PHP likes to sort. Of course, there is sort(), ksort() and all the cousins. But, PHP actually sorts too much. My first encounter with the problem is the infamous array_unique(). Now, this is also affecting glob() and scandir(). I’m looking for others. Until then, check your code.
array_unique() is also sorting
array_unique() collects distinct values from an array. However, its performances degrades quite quickly with the size of the array. This is quite strange : with 100 elements, array_unique() is 20 times slower than array_keys/array_count_values, and with 1000 elements, it is actually 130 slower. From the manual, one may realize that array_merge() does some sorting. The 2nd argument is indeed an option to change the sorting in array_merge().
<?php print_r(array_unique([2,3,1,2,3]));?> Array (  => 2  => 3  => 1 )
The irony is that the resulting array in never sorted in anyway.

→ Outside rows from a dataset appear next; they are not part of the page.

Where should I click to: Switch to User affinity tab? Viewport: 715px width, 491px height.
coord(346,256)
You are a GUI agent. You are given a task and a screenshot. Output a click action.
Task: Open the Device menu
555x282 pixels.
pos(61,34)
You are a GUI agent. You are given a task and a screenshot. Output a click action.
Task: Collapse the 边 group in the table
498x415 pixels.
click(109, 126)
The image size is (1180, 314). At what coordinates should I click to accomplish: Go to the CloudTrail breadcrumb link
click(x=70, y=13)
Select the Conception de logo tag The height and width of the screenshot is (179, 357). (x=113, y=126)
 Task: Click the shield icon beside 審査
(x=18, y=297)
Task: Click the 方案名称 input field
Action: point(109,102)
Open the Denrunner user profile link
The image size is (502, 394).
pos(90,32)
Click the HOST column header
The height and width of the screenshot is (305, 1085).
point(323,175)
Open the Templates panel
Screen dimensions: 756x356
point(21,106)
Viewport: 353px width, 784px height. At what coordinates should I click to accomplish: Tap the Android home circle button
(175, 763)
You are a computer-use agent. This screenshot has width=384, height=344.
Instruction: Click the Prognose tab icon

Glob() and scandir() are sorting
Other functions that sorts too much are glob() and scandir(). Glob() is a system call to the glob() function (sick, isn’t it?). It’s a convenient function, that allows wild-carded listing of files. It accepts a GLOB_NOSORT flag that prevents the sort. By default, the listed files are sorted. The impact of the execution time is lower than the one from array_merge().
Listing 28k files :
glob() with default values : 16s
glob() with NOSORT : 12s
In fact, the alternative to glob() is scandir(). scandir() also listing files, though it doesn’t handle wild-cards. Scandir(), on the other hand, also has some default sorting. It is always possible to SCANDIR_SORT_NONE, which is not sort.
How to speed up your code ?
As often stated, use functions that do only what they are supposed to do and not more. Unless it is a needed feature for your code, you may gain performances by simply using the following :
- replace array_unique() with array_keys(array_count_values()), foreach() loop or array_flip(array_flip()) are among the solutions.
- glob() should be replaced by scandir(), or set with the option GLOB_NOSORT. Using GlobIterator() from the SPL lib is a good idea as it doesn’t sort.
- scandir() should use the SCANDIR_NO_SORT option. It may also be replaced with DirectoryIterator or RecursiveDirectoryIterator
Automated check your code
All those three are reported by exakat in its ‘Performances‘ section, among others. Simply run the default analysis and spot performances potentials. Array_unique() is quite common, with roughly 1 project out of 3 (36 % ) of code source using it at some point. Glob() and scandir() are scarcer, especially used on large folders : 10 %.
And remember, read the docs, once in a while, just to keep you updated. Or use a static analyzer, that reads the docs often.